Gogo snags first South American customer for 2Ku

Rotation

Brazilian airline GOL is the first South American airline to sign for Gogo inflight connectivity, as reported in RGN Premium last week, with a new fleetwide deal for Gogo’s 2Ku product, which is expected to start offering inflight wifi from “towards the middle of 2016”, according to Gogo.

Low-cost carrier GOL is a huge presence in Brazil, and operates an all-Boeing 737 fleet of just under 140 aircraft, mostly the now-standard 737-800 model but roughly a quarter the shorter 737-700 jets, plus an order for sixty next-generation 737 MAX 8 aircraft. It’s the second largest airline in Brazil, the inheritor of the legacy of now-defunct VARIG, and the contract is a major coup for the connectivity provider, as Gogo CEO Michael Small says.

“This is a major win for Gogo and represents a number of firsts for Gogo. GOL is Gogo’s first partner in South America and the first airline to commit to Gogo’s television product. It also represents the largest aircraft commitment to our 2Ku technology outside of North America.

Rotation

Gogo’s 2Ku will be familiar to regular Runway Girl Network readers, utilising a pair of Thinkom rotating disc antennas in a low-profile radome to overcome speed, capacity and other issues with current-generation Ku-band services. Unveiled at the Aircraft Interiors Expo in 2014, and expected to enter into service in 2016, 2Ku’s dual-antenna solution (one downstream, one mixing upstream and downstream) “is expected to deliver peak speeds of more than 70 Mbps to the aircraft,” Gogo says, which is a significant improvement on the theoretical 50 Mbps where regular Ku-band maxes out.

Of course, real-world conditions are not theoretical maxima, so Gogo and its airline customers will need to ensure that the #paxex reality lives up to the #PAS15 promise. One of the difficulties of comparing yet-to-launch systems is that so much of the service depends on how much capacity is purchased by the service provider (on behalf of the airline), as users of Southwest’s and Norwegian’s Ku-band solutions have found.

Physics and technology issues can also be stumbling blocks.

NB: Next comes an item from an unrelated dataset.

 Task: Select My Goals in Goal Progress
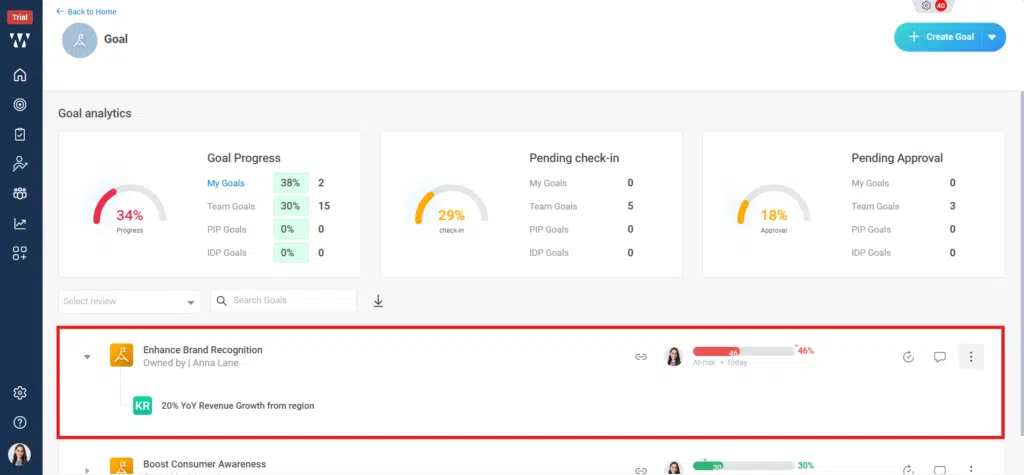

Particularly relevant for GOL, equatorial operations for inflight connectivity have historically been problematic, given the skew angle issues of current generations of satellite antennae. As an example: on a recent flight from the Middle East to Australia, an existing Ku-band product was almost entirely unusable for approximately two hours either side of the equator, even while providing respectable speeds and functionality for the rest of the flight.

Gogo is confident that its 2Ku technology can overcome the majority of these issues. “We believe that 2Ku will be the best performing technology in the global aero market. This performance is expected to be even better near the equator, where a large percentage of GOL’s aircraft operate,” Small notes.

RGN also understands that another airline with a significant Boeing 737 MAX order and an unusual set of geographic circumstances, which also has a currently connectivity-less longhaul fleet to consider in the mix, is keeping tabs on how 2Ku progresses, with a view potentially to changing its future plans from another provider. Yet as risky as being an airline without connectivity in the face of hungry and moneyed competition is, picking the wrong horse if a technology doesn’t deliver might be worse than waiting too long to decide.

While ever-bullish-on-inflight-connectivity RGN — and the Wall Street analysts who were eyeing the 2Ku order book — are pleased to see connectivity expanding into new markets, the trick will be delivering on the promise of a new system.